The divide caused by Brexit is nothing to this new rupture – between those eager to return to the world as we knew it and those who are fighting hard to buoy up our new, Covid-conscious world, not to mention all the opportunities that come with it.
Just think of the mask and sanitiser sales, the army of people involved in Test and Trace, the battalions who fit out offices with Perspex screens and new ventilation systems…
I was lucky enough to go on holiday to Florida with my family just a few weeks ago. Attractions such as Universal Studios were packed and the weather was uncomfortably hot, yet after just the first day there I had an odd feeling. My jaw was positively aching from smiling
The money involved in the safety industry is vast. Fear of Covid has made some people very rich indeed and they aren’t going to let go of that in a hurry.
The threat to our way of life is serious – and has been coming for some time. It has been fed by a dangerous mix of US-style litigation culture and a growing belief that government can protect against all known harms. Or compensate us should it fail.
As a stepmother and mother of four boys, I have seen how nervous people have become.
A few years ago I read an article that spoke about ‘free-range parenting’ as something unusual. Risk is a condition of life, yet allowing our boys to explore the world around them, as we have done, is now considered to be dangerous.
Covid has taken this creeping excess of caution and added rocket boosters. Today, the advertisers tell us not just to clean our clothes but to sterilise them free of germs.
Companies are obsessed by reassuring us that safety is their Number One Priority.
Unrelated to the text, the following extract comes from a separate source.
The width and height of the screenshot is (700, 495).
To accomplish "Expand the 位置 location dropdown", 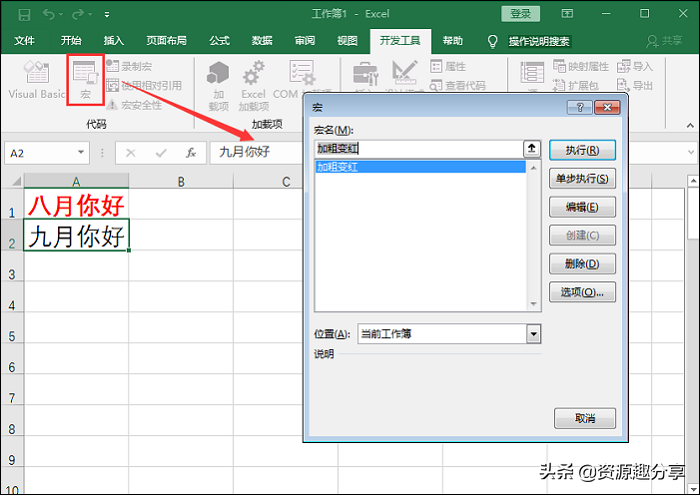I will pyautogui.click(x=533, y=334).
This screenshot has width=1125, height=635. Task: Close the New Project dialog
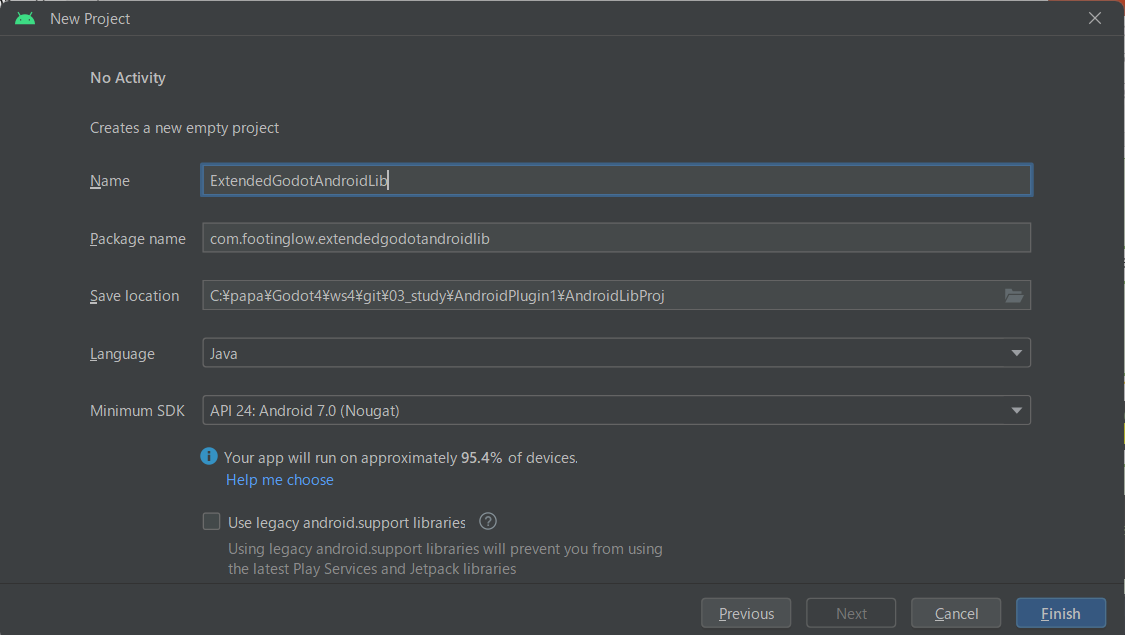pyautogui.click(x=1096, y=18)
Yet we cannot outlaw death and nor should we try if the result is to ban the very humanity that keeps us alive.
My late mother had cancer on and off for 25 years. Numerous bouts of chemotherapy meant she often could not see people or go out and about without risk because her immune system was suppressed.
But Mum was also much more deaf than she admitted, and blind in one eye following the removal of a brain tumour.
So I know she would have found it almost impossible to communicate with people in masks. And I am convinced she would also have found the idea of forcing her grandchildren to cover-up in school – supposedly for her protection – quite appalling.
She bore her illness with stoicism, never using it as an excuse to break a date or let anyone down.
If we all go round in masks for fear of being thought uncaring, we will end up in a world where people forget how to do the most caring thing in the world – and that is smile.
Covid is a horrid disease. I have seen it up close and personal. It can be a killer and many people have been taken before their time.
But that is no reason to restrict human contact for the months and years ahead.
The worst is well behind us. We must go back to kisses, hugs and polite handshakes. Greetings from humans to human.
It is time for us to take responsibility for our own health. To get back to the office, back to our lives, back in our swimsuits.
Yet, let’s learn some lessons – eat healthily, exercise and lose weight. Let’s wash our hands and sneeze into a tissue.
But let’s learn this lesson, too: togetherness and human contact are essential. Without them we are gravely diminished.
For the great majority of us who are safe, it is time to take off the masks. And smile.